The COVID-19 pandemic is changing the way a lot of people manage their money. Some are curbing their spending in a very meaningful way. Others are diverting money away from their retirement plans and are instead boosting their emergency funds so they have more near-term cash to access in a pinch.

Having extra cash on hand is a smart thing to do during a recession, so it's not surprising that 29% of Americans say they're now holding more cash or liquid assets than they were before the COVID-19 crisis, according to a recent survey by Personal Capital. And if your income is holding steady in the course of the pandemic, it pays to consider boosting your immediate cash reserves, too.

Why cash is crucial during a recession

U.S. unemployment levels have skyrocketed during the COVID-19 pandemic, and with jobless claims rising over the past two weeks, it's clear that things aren't on the cusp of improving. And that's just one reason why it pays to have extra cash on hand in the coming months.

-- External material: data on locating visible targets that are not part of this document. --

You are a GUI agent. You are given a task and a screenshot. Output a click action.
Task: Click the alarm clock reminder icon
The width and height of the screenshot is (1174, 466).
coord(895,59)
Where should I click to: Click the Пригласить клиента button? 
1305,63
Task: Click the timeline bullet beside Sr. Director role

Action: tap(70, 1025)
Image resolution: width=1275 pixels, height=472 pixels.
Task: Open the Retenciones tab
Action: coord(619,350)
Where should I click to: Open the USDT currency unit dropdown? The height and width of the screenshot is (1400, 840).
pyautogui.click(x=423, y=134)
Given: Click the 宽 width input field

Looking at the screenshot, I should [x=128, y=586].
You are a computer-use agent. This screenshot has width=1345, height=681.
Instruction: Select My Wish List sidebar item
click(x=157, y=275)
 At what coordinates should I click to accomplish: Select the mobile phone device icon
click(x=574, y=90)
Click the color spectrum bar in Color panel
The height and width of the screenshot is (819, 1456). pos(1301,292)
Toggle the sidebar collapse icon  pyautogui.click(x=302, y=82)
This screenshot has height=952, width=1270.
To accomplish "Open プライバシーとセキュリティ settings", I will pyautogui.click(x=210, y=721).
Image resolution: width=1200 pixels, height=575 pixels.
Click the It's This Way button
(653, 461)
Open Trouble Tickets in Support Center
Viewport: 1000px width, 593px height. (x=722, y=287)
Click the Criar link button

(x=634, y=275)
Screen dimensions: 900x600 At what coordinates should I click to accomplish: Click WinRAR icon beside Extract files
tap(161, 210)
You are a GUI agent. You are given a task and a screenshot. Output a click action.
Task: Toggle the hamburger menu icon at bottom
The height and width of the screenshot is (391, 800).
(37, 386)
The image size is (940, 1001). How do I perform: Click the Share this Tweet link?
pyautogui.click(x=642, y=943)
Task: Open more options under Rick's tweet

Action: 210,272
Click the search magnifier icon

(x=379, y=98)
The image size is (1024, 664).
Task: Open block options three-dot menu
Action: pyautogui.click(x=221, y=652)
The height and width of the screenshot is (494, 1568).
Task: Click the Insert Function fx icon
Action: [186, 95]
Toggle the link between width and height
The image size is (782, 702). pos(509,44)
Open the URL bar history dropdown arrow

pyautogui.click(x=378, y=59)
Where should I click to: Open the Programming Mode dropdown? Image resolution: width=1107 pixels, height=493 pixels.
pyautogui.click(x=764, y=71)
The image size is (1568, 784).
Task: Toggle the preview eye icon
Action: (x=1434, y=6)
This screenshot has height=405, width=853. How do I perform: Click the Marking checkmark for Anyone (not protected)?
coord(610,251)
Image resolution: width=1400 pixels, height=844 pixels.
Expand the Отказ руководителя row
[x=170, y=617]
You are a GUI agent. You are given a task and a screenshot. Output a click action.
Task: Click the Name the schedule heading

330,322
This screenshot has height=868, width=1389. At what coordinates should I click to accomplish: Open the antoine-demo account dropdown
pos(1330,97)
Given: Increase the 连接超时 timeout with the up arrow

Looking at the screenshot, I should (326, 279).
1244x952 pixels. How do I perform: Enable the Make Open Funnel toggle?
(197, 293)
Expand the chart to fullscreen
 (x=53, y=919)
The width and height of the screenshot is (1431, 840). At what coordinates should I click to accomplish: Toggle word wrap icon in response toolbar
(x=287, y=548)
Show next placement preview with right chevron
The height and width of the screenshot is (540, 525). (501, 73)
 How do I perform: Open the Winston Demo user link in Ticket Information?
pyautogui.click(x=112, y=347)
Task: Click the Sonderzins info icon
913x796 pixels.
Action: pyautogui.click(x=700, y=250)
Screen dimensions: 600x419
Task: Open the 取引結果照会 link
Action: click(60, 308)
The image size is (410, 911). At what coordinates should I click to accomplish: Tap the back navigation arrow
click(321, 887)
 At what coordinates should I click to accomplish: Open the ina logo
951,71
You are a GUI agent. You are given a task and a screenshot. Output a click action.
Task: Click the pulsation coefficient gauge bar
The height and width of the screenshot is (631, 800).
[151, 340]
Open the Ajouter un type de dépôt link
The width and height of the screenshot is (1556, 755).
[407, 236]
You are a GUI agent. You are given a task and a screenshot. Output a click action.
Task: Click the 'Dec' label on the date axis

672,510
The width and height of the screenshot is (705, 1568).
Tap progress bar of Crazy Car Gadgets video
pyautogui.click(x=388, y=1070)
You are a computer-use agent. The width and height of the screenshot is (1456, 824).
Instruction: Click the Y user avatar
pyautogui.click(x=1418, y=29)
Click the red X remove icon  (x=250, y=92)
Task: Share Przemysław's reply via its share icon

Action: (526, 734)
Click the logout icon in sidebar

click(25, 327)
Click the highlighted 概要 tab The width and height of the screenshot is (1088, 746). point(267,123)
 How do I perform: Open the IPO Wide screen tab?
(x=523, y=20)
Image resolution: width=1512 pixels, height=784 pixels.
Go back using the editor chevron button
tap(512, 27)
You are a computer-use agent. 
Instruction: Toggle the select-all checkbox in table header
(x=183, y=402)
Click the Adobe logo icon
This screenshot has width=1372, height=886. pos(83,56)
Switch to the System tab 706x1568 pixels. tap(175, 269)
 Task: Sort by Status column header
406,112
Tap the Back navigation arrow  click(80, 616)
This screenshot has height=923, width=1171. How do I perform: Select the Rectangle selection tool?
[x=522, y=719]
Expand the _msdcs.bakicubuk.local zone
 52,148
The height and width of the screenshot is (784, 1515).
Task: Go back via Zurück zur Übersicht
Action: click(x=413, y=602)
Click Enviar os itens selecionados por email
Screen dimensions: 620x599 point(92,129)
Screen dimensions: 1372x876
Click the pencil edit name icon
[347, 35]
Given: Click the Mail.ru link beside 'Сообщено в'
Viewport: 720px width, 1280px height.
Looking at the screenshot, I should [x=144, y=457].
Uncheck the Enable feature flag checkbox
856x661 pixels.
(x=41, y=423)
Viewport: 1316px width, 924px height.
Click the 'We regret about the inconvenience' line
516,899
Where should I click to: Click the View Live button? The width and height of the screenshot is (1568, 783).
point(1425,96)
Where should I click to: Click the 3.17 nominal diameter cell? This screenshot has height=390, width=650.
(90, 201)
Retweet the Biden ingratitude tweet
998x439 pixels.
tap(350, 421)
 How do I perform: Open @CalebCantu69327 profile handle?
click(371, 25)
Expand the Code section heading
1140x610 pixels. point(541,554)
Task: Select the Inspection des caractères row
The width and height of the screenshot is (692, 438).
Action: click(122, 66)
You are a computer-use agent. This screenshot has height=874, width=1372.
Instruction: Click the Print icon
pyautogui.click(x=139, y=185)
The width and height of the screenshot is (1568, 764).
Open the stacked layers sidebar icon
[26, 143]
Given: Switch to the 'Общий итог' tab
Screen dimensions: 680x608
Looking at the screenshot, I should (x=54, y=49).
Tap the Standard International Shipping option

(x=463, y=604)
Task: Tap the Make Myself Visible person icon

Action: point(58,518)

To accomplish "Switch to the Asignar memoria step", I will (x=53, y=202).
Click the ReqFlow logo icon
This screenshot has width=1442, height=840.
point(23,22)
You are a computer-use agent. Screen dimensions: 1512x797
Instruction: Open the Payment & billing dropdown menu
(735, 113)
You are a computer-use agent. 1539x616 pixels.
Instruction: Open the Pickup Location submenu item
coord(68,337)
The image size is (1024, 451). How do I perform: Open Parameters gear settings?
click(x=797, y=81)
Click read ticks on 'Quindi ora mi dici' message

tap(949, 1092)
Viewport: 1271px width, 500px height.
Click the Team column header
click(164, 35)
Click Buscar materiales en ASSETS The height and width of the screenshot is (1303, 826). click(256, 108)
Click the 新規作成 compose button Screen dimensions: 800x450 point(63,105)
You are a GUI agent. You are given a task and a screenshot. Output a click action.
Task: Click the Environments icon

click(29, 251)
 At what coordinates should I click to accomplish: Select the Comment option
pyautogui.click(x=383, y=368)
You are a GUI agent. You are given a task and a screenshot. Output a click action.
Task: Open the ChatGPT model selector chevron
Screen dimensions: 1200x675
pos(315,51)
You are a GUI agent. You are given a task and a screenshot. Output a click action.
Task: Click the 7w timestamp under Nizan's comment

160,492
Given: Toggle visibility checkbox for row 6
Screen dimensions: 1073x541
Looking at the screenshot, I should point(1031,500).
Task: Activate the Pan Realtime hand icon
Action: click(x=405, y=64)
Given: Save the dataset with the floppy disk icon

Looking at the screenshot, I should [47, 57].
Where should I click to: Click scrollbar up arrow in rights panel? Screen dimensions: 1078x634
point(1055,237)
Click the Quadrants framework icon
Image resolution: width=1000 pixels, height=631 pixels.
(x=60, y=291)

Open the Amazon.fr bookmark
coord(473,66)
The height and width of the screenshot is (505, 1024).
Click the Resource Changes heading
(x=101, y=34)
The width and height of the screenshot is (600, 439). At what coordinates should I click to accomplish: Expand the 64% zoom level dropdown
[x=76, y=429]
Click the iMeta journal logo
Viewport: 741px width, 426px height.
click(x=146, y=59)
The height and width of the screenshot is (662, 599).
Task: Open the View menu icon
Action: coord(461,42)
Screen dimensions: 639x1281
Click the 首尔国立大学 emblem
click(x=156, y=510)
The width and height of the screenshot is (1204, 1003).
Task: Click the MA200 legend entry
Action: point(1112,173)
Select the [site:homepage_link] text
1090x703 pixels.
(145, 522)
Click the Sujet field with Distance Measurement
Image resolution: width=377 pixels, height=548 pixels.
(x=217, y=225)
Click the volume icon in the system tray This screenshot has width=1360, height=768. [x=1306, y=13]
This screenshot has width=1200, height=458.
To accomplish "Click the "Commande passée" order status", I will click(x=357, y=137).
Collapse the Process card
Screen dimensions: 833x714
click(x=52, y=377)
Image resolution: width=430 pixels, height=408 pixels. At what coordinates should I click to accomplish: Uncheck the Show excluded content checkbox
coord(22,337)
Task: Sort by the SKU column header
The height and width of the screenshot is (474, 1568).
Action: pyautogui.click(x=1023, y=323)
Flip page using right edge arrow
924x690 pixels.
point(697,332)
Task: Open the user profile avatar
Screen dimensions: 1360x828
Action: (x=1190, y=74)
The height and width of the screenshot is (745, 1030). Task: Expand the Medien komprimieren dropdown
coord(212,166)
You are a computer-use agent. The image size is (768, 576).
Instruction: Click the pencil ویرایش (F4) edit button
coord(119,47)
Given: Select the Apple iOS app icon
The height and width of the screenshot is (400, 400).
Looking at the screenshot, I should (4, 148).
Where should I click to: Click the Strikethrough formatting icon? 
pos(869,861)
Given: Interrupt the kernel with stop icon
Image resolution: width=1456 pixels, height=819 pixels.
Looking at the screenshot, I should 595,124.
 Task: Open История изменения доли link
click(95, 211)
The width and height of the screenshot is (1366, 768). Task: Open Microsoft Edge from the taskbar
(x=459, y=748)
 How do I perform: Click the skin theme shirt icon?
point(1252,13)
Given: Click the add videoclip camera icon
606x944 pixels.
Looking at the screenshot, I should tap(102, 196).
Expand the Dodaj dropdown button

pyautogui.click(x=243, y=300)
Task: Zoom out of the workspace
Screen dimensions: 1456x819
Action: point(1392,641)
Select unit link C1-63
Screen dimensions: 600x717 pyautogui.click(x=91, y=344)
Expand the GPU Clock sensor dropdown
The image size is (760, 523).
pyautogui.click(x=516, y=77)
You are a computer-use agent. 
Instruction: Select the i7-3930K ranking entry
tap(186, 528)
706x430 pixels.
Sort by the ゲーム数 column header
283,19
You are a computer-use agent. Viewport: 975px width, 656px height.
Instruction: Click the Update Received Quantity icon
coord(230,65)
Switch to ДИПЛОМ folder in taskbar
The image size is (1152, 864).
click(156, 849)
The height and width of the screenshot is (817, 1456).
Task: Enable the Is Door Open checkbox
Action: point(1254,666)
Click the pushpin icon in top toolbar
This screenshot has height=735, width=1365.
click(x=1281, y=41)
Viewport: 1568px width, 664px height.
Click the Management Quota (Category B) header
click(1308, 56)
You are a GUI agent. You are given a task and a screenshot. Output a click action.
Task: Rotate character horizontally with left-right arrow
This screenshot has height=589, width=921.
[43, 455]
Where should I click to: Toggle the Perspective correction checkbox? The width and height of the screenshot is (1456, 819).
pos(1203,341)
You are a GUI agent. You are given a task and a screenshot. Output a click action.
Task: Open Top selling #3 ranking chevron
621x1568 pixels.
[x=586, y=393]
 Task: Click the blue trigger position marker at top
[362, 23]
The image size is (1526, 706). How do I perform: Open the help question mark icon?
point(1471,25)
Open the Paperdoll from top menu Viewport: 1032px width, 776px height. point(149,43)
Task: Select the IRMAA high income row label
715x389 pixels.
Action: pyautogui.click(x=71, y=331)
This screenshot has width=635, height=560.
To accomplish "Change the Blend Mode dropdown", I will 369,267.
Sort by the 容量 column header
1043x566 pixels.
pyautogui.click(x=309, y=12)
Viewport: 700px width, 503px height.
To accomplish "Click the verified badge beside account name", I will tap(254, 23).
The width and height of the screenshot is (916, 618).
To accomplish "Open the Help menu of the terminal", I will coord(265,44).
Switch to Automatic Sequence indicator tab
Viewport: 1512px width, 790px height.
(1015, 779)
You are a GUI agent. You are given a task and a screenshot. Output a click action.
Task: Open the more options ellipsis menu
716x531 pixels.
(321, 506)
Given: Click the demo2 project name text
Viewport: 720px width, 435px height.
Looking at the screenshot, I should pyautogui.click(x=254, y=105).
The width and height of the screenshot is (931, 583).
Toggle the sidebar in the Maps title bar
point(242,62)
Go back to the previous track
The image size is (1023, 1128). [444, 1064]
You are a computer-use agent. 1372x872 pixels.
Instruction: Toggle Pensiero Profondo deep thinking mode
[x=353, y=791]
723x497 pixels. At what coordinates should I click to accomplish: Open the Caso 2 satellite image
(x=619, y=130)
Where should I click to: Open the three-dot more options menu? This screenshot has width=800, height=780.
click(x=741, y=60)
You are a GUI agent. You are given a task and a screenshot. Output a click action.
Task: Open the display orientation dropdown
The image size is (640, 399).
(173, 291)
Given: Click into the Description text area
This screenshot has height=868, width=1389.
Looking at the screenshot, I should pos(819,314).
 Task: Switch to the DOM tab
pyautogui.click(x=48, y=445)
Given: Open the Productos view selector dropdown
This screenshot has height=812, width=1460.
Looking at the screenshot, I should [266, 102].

Man holding stacks of hundred-dollar bills

Image source: Getty Images.

If you lose your job, it may take a while to find a new one given the current state of the economy. And if your unemployment benefits don't provide enough income for you to keep up with your bills, then you'll need savings to tide yourself over for what could be a number of months.

Even if you don't lose your job completely, you may find that your income takes a large hit during the ongoing recession. If you're a freelance tech consultant, for example, you may find that fewer clients are calling, what with businesses rethinking their budgets and cutting back on spending as well. Having extra money in the bank could therefore be a lifeline for the remainder of 2020, and well into 2021.

But that's not the only reason it pays to hoard some cash right now. Doing so will also allow you to take advantage of investment opportunities as they arise.

Back in March, when COVID-19 first took hold, the stock market reacted by plunging into bear market territory. That was bad news for investors in one regard, but it also provided an opportunity for investors with accessible cash to buy up quality stocks at a discount. There's a good chance the stock market will take another hit in the coming months as the economic crisis worsens, unemployment levels rise, and many states struggle to get the pandemic under control, so if you make a point to have cash on hand, it could help you load up your portfolio on the cheap.

How much cash should you have at your disposal? For emergency purposes, enough to pay six months' worth of bills is a good idea. For investing purposes, as much as possible. We don't know what the rest of 2020 has in store for the economy or the stock market, but it never hurts to be prepared, and the more cash you have available to invest with, the more opportunity you'll have to build a killer portfolio that serves you well for many years to come.